Given text
———
Sibling text nodes

bradleyayers · March 3, 2017, 5:39am

I’m working on writing a JSON Schema to describe the shape of documents that we’ll be storing and sharing between systems. We have a code block node, based on schema-basic’s:

  code_block: {
    content: "text*",
    group: "block",
    code: true,
    defining: true,
    parseDOM: [{tag: "pre", preserveWhitespace: true}],
    toDOM() { return ["pre", ["code", 0]] }
  },

I’m particularly interested in why content is defined as text* rather than just text.

In another thread about marks, it was stated that a goal of the document was to be normalized — i.e. have a single representation:

In my mind text* seems to deviate from this goal, as it’s possible to have multiple representations of the same content:

For example:

{
  "type": "text",
  "text": "foo"
},
{
  "type": "text",
  "text": "bar"
}

and

{
  "type": "text",
  "text": "foobar"
}

Is there a reason to not just use text instead of text*?

marijn · March 3, 2017, 8:39am

To allow the block to be empty. In this case it could also have been text{0,1}, but with textblocks that allow marks and non-text inline nodes, you’d need the * to allow breaking the content into pieces.

All document-manipulation functions, as well as Fragment.fromArray, make sure to merge adjacent identically-styled text nodes, so no, you should never end up with a non-canonical encoding of a stretch of text, unless you go out of your way to construct it yourself, by constructing a non-canonical JSON object and deserializing it for example.

bradleyayers · March 3, 2017, 8:59pm

That all makes sense — great info!

Another question comes to mind:

How is a code block with an empty text node conceptually different to a code block with no text node (from the perspective of normalisation)?

edit: actually I have a suspicion it’s not possible to have empty text nodes?

marijn · March 4, 2017, 8:21pm

Yes, empty text nodes are verboten. The library won’t construct them, and you get an error if you try to manually create one.

elgow · March 13, 2017, 5:40pm

I’ve been living mostly in the JSON side of ProseMirror for my project. From that view a “result” node containing an empty text node looks like this:

{“type”:“result”,“content”:[{“text”:"",“type”:“text”}]}

while one with no text node looks like:

{“type”:“result”}

The first is illegal and loading of the JSON into a PM state using schema.nodeFromJSON() will fail.

Since the schema looks like

result: { content: “text?”, …

the second is legal and the HTML in the PM editor becomes ‘<p><br></p>’
———
Element lookup entries
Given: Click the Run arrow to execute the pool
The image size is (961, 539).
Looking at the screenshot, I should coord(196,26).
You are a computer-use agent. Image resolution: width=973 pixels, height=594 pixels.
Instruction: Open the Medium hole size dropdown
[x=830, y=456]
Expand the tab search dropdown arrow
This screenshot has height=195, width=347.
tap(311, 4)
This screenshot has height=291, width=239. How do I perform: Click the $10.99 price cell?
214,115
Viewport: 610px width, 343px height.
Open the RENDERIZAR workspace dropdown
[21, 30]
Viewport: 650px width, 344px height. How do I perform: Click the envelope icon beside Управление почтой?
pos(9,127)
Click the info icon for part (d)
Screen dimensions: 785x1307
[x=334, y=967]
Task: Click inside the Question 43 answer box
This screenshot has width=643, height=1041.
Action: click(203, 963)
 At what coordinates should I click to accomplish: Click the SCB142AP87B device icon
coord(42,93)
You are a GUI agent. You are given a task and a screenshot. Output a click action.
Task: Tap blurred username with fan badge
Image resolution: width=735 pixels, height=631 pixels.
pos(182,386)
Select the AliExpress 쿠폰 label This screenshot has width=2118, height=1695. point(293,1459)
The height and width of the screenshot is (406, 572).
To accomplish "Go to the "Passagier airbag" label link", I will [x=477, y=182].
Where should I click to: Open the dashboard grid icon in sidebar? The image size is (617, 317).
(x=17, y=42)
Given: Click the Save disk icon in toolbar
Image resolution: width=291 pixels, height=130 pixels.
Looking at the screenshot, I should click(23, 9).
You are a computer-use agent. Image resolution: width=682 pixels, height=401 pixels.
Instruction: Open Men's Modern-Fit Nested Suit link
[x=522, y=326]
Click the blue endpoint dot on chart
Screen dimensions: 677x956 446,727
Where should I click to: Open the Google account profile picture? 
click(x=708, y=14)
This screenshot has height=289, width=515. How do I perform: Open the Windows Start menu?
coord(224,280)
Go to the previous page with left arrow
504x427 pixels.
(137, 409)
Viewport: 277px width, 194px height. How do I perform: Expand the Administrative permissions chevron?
———
Exercises to complete
• a. For each statement, say whether it agrees with the thread on sibling text nodes, and quote the words of the thread that decide it: (i) Empty text nodes may be created if done manually. (ii) Fragment.fromArray merges adjacent identically-styled text nodes. (iii) The code block node sets its content to "text" rather than "text*".
• b. Reproduce the passage of the thread on sibling text nodes starting at "elgow · March" and ending at "schema.nodeFromJSON() will fail.".

Results for the exercise
• a.
(i) No: "you get an error if you try to manually create one."
(ii) Yes: "All document-manipulation functions, as well as Fragment.fromArray, make sure to merge adjacent identically-styled text nodes"
(iii) No: content: "text*",

• b.
elgow · March 13, 2017, 5:40pm

I’ve been living mostly in the JSON side of ProseMirror for my project. From that view a “result” node containing an empty text node looks like this:

{“type”:“result”,“content”:[{“text”:"",“type”:“text”}]}

while one with no text node looks like:

{“type”:“result”}

The first is illegal and loading of the JSON into a PM state using schema.nodeFromJSON() will fail.